Just as the game looked set to peter out at 0-0, Matias Vecino’s harmless cross was misjudged by Donnarumma, allowing Icardi to pounce at the back post and head home a stoppage-time winner.
It was an error that came just five months after the young goalkeeper had been responsible for two of Juventus’ four goals in the Coppa Italia final, and less than a year after he was reduced to tears by a banner produced by the Milan fans.
"Moral violence, 6 million per year and the signing of a parasite brother? Now get out, the patience is over!" read the message from the Rossoneri faithful to Donnarumma, in the wake of his messy contract negotiations.
It wasn't his first experience of a bitter fan backlash. Just months before, when the 'keeper had initially rejected a new deal with Milan, Italy fans showered him in fake money during a game at the UEFA under-21 European Championships.
But behind all the controversy stands one incredibly talented footballer, one who has only matured and improved during the adversity he has faced since making his senior debut aged 16.
“He has become a man, he is more aware, he is an adult,” legendary goalkeeper Dino Zoff told Corriere della Sera.
“Donnarumma is young and, like all young lads, can make mistakes or do incredible things. He has extraordinary quality and will have a very long career, but errors are part of human nature.”
This time around, while Inter’s derby day hero Icardi spoils his reputation among fans of the Nerazzurri, Milan’s derby day villain Donnarumma has his sights set on redemption with the Rossoneri.
Inter’s injury crisis and struggle for goals going into Sunday's San Siro showdown plays nicely into the hands of Milan, who had to deal with depleted numbers of their own over Christmas yet know, incredibly sit third in Serie A, a point above their city rivals.

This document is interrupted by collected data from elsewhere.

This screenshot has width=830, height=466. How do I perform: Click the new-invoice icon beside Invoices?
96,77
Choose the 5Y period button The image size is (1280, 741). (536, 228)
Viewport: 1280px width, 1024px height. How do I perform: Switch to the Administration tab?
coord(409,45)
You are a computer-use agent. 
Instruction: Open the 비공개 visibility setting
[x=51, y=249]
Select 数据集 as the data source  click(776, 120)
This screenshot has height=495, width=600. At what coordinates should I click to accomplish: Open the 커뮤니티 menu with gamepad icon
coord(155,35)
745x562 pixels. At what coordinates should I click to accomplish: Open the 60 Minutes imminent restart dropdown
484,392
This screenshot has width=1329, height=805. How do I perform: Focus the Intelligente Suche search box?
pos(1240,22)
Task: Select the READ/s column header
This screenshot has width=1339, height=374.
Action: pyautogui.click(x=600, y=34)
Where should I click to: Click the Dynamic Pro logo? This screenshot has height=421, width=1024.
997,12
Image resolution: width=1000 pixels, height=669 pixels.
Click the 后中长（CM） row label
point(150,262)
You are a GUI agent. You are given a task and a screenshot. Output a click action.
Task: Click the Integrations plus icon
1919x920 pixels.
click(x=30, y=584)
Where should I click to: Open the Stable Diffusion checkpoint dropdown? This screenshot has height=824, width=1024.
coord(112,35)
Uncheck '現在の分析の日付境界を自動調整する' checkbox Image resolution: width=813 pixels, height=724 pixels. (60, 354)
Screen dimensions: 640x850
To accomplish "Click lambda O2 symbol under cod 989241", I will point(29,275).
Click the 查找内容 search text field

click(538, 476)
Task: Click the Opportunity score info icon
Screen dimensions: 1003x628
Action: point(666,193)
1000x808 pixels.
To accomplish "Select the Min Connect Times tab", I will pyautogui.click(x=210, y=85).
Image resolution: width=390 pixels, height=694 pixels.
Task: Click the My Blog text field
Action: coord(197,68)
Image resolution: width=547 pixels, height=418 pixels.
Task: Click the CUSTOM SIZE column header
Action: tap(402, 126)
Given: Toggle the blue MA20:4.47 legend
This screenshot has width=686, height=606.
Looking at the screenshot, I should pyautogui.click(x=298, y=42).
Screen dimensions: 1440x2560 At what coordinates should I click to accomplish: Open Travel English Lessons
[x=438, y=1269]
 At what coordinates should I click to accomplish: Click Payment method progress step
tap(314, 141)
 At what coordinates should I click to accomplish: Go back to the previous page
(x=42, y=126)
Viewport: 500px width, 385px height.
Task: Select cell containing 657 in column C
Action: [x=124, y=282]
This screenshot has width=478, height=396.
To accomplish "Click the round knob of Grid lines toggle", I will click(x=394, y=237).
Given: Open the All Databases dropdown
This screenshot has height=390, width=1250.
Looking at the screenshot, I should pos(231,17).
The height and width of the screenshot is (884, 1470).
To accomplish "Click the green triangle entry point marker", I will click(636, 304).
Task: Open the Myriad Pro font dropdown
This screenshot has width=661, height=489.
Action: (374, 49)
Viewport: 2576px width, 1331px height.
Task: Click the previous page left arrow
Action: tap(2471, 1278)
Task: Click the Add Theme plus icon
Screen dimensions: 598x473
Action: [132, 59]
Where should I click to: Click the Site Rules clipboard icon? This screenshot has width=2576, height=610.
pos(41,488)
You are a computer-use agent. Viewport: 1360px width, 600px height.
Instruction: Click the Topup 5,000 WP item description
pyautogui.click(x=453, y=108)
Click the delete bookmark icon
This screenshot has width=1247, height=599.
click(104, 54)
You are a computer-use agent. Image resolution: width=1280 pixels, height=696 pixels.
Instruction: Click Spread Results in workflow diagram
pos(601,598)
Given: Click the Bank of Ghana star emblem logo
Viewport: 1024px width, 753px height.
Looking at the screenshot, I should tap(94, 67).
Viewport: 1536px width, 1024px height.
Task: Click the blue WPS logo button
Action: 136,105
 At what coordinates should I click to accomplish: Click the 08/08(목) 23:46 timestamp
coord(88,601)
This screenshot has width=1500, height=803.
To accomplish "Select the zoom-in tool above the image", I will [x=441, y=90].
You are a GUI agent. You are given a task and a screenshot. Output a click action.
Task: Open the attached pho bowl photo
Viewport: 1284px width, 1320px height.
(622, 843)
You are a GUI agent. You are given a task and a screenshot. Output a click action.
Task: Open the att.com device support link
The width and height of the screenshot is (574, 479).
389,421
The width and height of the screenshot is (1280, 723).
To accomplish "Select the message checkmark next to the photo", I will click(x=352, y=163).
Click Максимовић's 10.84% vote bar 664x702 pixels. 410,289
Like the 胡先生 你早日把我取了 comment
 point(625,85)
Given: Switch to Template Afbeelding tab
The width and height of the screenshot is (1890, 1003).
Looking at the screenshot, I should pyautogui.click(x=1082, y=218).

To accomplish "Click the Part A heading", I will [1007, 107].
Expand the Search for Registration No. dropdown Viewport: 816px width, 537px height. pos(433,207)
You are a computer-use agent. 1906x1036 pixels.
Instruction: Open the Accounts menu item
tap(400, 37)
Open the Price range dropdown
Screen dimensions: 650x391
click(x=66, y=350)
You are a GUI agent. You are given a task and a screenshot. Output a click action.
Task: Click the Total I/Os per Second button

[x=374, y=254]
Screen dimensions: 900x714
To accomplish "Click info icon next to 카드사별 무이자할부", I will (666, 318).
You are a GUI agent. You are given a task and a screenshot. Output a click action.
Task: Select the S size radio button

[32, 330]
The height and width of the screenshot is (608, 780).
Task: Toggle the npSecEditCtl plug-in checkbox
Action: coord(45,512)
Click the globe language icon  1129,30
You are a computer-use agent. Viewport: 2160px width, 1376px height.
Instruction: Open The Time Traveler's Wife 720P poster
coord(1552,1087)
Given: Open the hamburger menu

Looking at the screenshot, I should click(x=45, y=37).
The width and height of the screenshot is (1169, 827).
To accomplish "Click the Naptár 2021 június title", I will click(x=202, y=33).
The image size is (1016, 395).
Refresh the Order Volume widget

Without three centre-backs, a left-back and two defensive midfielders, Gennaro Gattuso was forced to put square pegs into round holes. It was a period that saw full-backs Ignazio Abate and Ricardo Rodriguez play as centre-backs, while winger Fabio Borini played as a wing-back.
Milan surprised all by strengthening their challenge for Champions League football in this time, and so the performances of the square pegs came in for praise. But the key man was behind the makeshift defence: a commanding Donnarumma, who has benefited from attention being elsewhere this season.
Whether on the injuries, Gattuso’s future, or the domino transfers of Gonzalo Higuain, Alvaro Morata and, Milan’s January signing, Krzysztof Piatek, focus has, for once, been off the 20-year-old, despite him having some of the best stats in Europe.
Of the goalkeepers who have played 15 games or more, only Inter’s Samir Handanovic – and by the finest of margins – has a better save percentage than Donnarumma, who has kept 10 clean sheets in his last 16 games and conceded just six goals.
“He is way more mature and has plenty of self-confidence,” former Milan stopper Christian Abbiati told La Gazzetta dello Sport. “He is doing amazing things this season.”
Gattuso has noticed it too, telling the press: “In Donnarumma, I see a goalkeeper who has great confidence.”
The manager’s faith in him has played no small part in that. While Milan fans called for him to leave, Gattuso was always behind his goalkeeper.
After consoling him on the pitch following the unveiling of the ‘get out’ banner, Gattuso said: “He will have my protection, for all the protection I can give.
“He's an 18-year-old kid, of course he was shaken. I can only thank him for what he's doing.
“For his age, he's the best goalkeeper in the world right now. You can tell from his face he's not happy, but I have known a great athlete and great kid.”
Gattuso was there again after Donnarumma’s derby day error last year, telling reporters: “You said he was growing – you wrote it.”
“The choices, I make them,” he added, trying to take the blame from his player. “I see him calm.”
Donnarumma has repaid that trust, and not just in his performances.
“He is a great coach, he always gives you the energy to give your all and he spurs you on to give more and more,” he told Corriere dello Sport of his under-pressure manager earlier this season.
“Sometimes beatings are needed, and I've taken them, especially from him!”
Gattuso is not alone in that respect. Between him, the fans and the media, Donnarumma has been beaten black and blue in the four years since he made his senior debut in the red and black.
But it is a testament to his character and quality that he has emerged from the tough times an even better player than he was before, with the gossip columns again littered with his name – this time for the right reasons.
“Milan will be rewarded and Donnarumma will surely become the new [Gianluigi] Buffon,” former forward Dejan Savicevic said of the goalkeeper’s form last month.
Whether or not that transpires in the long-term, only time will tell.
In the short-term, Donnarumma's focus is on helping Milan to their first top four finish in six years and ending five years without Champions League football.
Victory this weekend would go some way towards achieving that – as well as clinching personal redemption for a youngster who is slowly, but surely, winning back the support of each and every Milan fan.